- _OBJECTIVE_: Reproduce each of the following lines verbatim, changing nothing.

Click-target data:
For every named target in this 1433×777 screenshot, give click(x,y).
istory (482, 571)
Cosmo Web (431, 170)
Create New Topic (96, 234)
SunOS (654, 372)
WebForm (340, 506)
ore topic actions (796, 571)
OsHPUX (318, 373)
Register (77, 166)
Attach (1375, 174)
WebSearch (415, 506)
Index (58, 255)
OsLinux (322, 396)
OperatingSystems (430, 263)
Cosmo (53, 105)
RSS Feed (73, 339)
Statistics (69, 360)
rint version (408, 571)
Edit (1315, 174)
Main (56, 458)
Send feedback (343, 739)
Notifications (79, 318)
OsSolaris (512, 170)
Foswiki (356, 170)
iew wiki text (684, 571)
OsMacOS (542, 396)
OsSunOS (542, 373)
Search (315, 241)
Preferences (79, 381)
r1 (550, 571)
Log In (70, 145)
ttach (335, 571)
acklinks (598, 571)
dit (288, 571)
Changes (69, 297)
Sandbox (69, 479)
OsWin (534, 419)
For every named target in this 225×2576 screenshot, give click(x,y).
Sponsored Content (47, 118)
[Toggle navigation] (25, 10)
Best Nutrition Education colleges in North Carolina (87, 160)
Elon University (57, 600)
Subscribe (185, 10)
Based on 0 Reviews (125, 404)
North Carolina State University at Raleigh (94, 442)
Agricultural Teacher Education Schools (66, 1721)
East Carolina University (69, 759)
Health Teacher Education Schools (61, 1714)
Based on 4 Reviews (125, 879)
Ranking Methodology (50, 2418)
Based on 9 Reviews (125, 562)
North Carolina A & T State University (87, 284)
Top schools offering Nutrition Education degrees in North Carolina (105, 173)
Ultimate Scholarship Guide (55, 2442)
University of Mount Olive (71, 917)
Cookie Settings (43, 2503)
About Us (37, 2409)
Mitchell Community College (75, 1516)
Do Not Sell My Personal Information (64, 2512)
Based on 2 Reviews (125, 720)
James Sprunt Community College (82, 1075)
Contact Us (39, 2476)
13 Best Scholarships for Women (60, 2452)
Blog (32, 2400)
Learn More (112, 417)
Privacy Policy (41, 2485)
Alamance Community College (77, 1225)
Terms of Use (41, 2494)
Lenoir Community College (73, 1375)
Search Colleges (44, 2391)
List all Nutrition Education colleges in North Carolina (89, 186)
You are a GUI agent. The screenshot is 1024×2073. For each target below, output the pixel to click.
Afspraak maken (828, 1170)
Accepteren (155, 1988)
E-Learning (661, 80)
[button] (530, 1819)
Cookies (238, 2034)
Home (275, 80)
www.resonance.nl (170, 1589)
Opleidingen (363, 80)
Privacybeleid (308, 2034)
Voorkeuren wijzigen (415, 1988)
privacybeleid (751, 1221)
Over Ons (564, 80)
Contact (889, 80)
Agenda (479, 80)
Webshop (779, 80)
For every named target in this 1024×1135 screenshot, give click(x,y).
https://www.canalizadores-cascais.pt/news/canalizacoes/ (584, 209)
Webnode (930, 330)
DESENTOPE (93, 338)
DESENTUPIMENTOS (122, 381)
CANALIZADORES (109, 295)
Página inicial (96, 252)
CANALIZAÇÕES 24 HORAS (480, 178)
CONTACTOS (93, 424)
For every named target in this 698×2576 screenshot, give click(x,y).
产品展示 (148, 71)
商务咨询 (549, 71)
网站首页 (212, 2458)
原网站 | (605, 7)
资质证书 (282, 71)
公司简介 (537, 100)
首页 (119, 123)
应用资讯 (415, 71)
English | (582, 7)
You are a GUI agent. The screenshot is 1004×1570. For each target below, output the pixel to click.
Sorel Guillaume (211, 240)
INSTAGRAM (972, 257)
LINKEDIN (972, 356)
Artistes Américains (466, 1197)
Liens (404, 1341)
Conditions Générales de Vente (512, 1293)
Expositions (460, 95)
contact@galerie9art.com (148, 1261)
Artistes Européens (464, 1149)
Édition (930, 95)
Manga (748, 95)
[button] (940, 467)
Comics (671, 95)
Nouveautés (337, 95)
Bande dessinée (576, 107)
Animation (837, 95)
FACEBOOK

- _COMPLETED TASK_:
For every named target in this 1433×777 screenshot, give click(x,y).
istory (482, 571)
Cosmo Web (431, 170)
Create New Topic (96, 234)
SunOS (654, 372)
WebForm (340, 506)
ore topic actions (796, 571)
OsHPUX (318, 373)
Register (77, 166)
Attach (1375, 174)
WebSearch (415, 506)
Index (58, 255)
OsLinux (322, 396)
OperatingSystems (430, 263)
Cosmo (53, 105)
RSS Feed (73, 339)
Statistics (69, 360)
rint version (408, 571)
Edit (1315, 174)
Main (56, 458)
Send feedback (343, 739)
Notifications (79, 318)
OsSolaris (512, 170)
Foswiki (356, 170)
iew wiki text (684, 571)
OsMacOS (542, 396)
OsSunOS (542, 373)
Search (315, 241)
Preferences (79, 381)
r1 (550, 571)
Log In (70, 145)
ttach (335, 571)
acklinks (598, 571)
dit (288, 571)
Changes (69, 297)
Sandbox (69, 479)
OsWin (534, 419)
For every named target in this 225×2576 screenshot, give click(x,y).
Sponsored Content (47, 118)
[Toggle navigation] (25, 10)
Best Nutrition Education colleges in North Carolina (87, 160)
Elon University (57, 600)
Subscribe (185, 10)
Based on 0 Reviews (125, 404)
North Carolina State University at Raleigh (94, 442)
Agricultural Teacher Education Schools (66, 1721)
East Carolina University (69, 759)
Health Teacher Education Schools (61, 1714)
Based on 4 Reviews (125, 879)
Ranking Methodology (50, 2418)
Based on 9 Reviews (125, 562)
North Carolina A & T State University (87, 284)
Top schools offering Nutrition Education degrees in North Carolina (105, 173)
Ultimate Scholarship Guide (55, 2442)
University of Mount Olive (71, 917)
Cookie Settings (43, 2503)
About Us (37, 2409)
Mitchell Community College (75, 1516)
Do Not Sell My Personal Information (64, 2512)
Based on 2 Reviews (125, 720)
James Sprunt Community College (82, 1075)
Contact Us (39, 2476)
13 Best Scholarships for Women (60, 2452)
Blog (32, 2400)
Learn More (112, 417)
Privacy Policy (41, 2485)
Alamance Community College (77, 1225)
Terms of Use (41, 2494)
Lenoir Community College (73, 1375)
Search Colleges (44, 2391)
List all Nutrition Education colleges in North Carolina (89, 186)
You are a GUI agent. The screenshot is 1024×2073. For each target below, output the pixel to click.
Afspraak maken (828, 1170)
Accepteren (155, 1988)
E-Learning (661, 80)
[button] (530, 1819)
Cookies (238, 2034)
Home (275, 80)
www.resonance.nl (170, 1589)
Opleidingen (363, 80)
Privacybeleid (308, 2034)
Voorkeuren wijzigen (415, 1988)
privacybeleid (751, 1221)
Over Ons (564, 80)
Contact (889, 80)
Agenda (479, 80)
Webshop (779, 80)
For every named target in this 1024×1135 screenshot, give click(x,y).
https://www.canalizadores-cascais.pt/news/canalizacoes/ (584, 209)
Webnode (930, 330)
DESENTOPE (93, 338)
DESENTUPIMENTOS (122, 381)
CANALIZADORES (109, 295)
Página inicial (96, 252)
CANALIZAÇÕES 24 HORAS (480, 178)
CONTACTOS (93, 424)
For every named target in this 698×2576 screenshot, give click(x,y).
产品展示 (148, 71)
商务咨询 (549, 71)
网站首页 (212, 2458)
原网站 | (605, 7)
资质证书 (282, 71)
公司简介 (537, 100)
首页 (119, 123)
应用资讯 (415, 71)
English | (582, 7)
You are a GUI agent. The screenshot is 1004×1570. For each target below, output the pixel to click.
Sorel Guillaume (211, 240)
INSTAGRAM (972, 257)
LINKEDIN (972, 356)
Artistes Américains (466, 1197)
Liens (404, 1341)
Conditions Générales de Vente (512, 1293)
Expositions (460, 95)
contact@galerie9art.com (148, 1261)
Artistes Européens (464, 1149)
Édition (930, 95)
Manga (748, 95)
[button] (940, 467)
Comics (671, 95)
Nouveautés (337, 95)
Bande dessinée (576, 107)
Animation (837, 95)
FACEBOOK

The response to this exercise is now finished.